Dallas, November 22, 1963: anyone old enough to remember has a personal story about where they were on this fateful date and now, 40 years later, a plethora of books recall the tragic event that changed America. One of the most personal is by Nellie Connally, widow of Texas governor John Connally, who shares pages from her diary in From Love Field (Rugged Land). The New York Times staff has gone back into the paper's archives to revisit its newspaper coverage in Four Days in November (St. Martin's) and Sourcebooks/MediaFusion reports on the same period in President Kennedy Has Been Shot by the Newseum, which includes an audio CD. Tallfellow Press's We'll Never Be Young Again relives Kennedy's entire last week. The Zapruder Film, referring to the well-known home movie taken at the grassy knoll, analyzes the shooting, frame by frame (UP of Kansas) and WND Books puts forth a new theory in Triangle of Death, implicating a French heroin syndicate, the U.S. mob and the South Vietnamese government. Also among the titles are memorial photobooks, which include Phaidon's John F. Kennedy, A Life in Pictures and Remembering Jack, by JFK's personal photographer, Jacques Lowe (Bulfinch).
With the next presidential election a bit over a year away, pages are starting to heat up with opinions, concerns and rants from just about every political sector. Those worried about George W.'s leadership will want to read Molly Ivins's Bushwhacked (Random House), while criticism of the current administration's foreign policy, empire building and assault on the free press can be found in such tomes as George Soros's The Bubble of American Supremacy (PublicAffairs), The Dynastic Presidency (Viking) and Casualty of War (Prometheus). Conservative voices are loud and clear, too: Bill O'Reilly wonders Who's Looking Out for You? (Broadway); Dick Armey offers counsel in Armey's Axioms from Wiley and conservative talk-radio host Glen Beck discusses The Real America (Pocket).

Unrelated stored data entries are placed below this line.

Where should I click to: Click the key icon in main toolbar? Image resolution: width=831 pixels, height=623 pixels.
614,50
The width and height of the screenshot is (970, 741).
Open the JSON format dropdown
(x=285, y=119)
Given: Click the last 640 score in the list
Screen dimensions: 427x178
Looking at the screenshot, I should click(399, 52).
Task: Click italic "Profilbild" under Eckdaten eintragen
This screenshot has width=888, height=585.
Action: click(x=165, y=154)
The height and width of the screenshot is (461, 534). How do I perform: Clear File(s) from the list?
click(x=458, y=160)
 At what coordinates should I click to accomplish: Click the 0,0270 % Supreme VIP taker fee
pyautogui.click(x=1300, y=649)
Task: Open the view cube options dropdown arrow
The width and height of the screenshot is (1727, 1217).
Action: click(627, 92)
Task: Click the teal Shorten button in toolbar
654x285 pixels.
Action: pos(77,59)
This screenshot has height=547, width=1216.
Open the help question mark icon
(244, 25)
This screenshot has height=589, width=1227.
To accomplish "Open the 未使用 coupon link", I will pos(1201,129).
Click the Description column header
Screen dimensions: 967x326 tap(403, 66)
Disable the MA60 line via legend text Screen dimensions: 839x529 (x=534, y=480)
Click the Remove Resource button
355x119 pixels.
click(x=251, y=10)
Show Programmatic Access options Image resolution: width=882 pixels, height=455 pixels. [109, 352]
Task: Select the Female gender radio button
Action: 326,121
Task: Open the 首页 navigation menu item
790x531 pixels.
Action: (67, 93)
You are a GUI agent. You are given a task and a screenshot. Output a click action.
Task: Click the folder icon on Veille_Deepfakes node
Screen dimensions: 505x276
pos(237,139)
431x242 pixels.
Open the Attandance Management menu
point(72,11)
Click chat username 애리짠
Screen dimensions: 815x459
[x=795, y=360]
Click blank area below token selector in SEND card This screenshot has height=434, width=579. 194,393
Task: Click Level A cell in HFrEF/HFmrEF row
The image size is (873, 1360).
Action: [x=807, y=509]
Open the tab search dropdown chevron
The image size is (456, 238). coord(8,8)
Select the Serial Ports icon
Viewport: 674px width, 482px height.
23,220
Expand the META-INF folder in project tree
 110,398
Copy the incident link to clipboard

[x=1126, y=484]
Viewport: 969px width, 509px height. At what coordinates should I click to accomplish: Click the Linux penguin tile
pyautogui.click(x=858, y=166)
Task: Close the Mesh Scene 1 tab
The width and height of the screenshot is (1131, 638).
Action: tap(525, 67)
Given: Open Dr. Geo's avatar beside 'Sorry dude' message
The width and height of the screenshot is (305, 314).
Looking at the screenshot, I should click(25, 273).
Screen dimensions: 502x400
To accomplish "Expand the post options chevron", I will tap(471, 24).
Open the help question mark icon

Big Bios and Major Memoirs
Following Hillary's Living History, many will be curious to compare notes when Nigel Hamilton's Bill Clinton: An American Journey (Random House) hits bookshelves in late September; and another political powerhouse, Madeleine Albright, tells her complex story in Madam Secretary (Miramax). Knopf's bittersweet Brinkley's Beat collects interviews with those whom the much-respected newsman admired and in Every Second Counts (Broadway), Lance Armstrong, five-time Tour de France winner, proves the title's point. Two surprising names jump into the nonfiction fray this fall: Amy Tan ponders the future in The Opposite of Fate (Random House) and Anita Diamant's Pitching My Tent tussles with how to balance life's challenges (Scribner).
Fall's Make-Believe Magic
The new fiction lists bring many familiar names telling tales that range from the mystical to the malevolent. Two of these bestselling returnees—who have already received starred PW reviews—are David Guterson, whose Our Lady of the Forest (Knopf) concerns a girl in a Pacific Northwest logging town who sees visions of the Virgin Mary, and Frederick Forsyth, terrorizing his readers with multiple plot twists in his latest thriller, Avenger (St. Martin's/Thomas Dunne). Tim LaHaye (of Left Behind fame) teams up with a new partner, Greg Dinallo, to kick off an adventure series with Babylon Rising (Bantam), and Mitch Albom shifts from nonfiction (the bestselling Tuesdays with Morrie) to a tale about a new "heavenly" resident in The Five People You Meet in Heaven (Hyperion).
What to do when you're a super-popular author with an equally well-known alter ego? Well, if you're Nora Roberts, you pair the two and create a new writing duo—Remember When (Putnam) is co-authored by Roberts and the equally successful J.D. Robb. And what of the writing life? Martha Grimes takes on the publishing world in Foul Matter (Viking), pitting authors against each other in a duel to the bestselling finish—not so unlike real life, perhaps?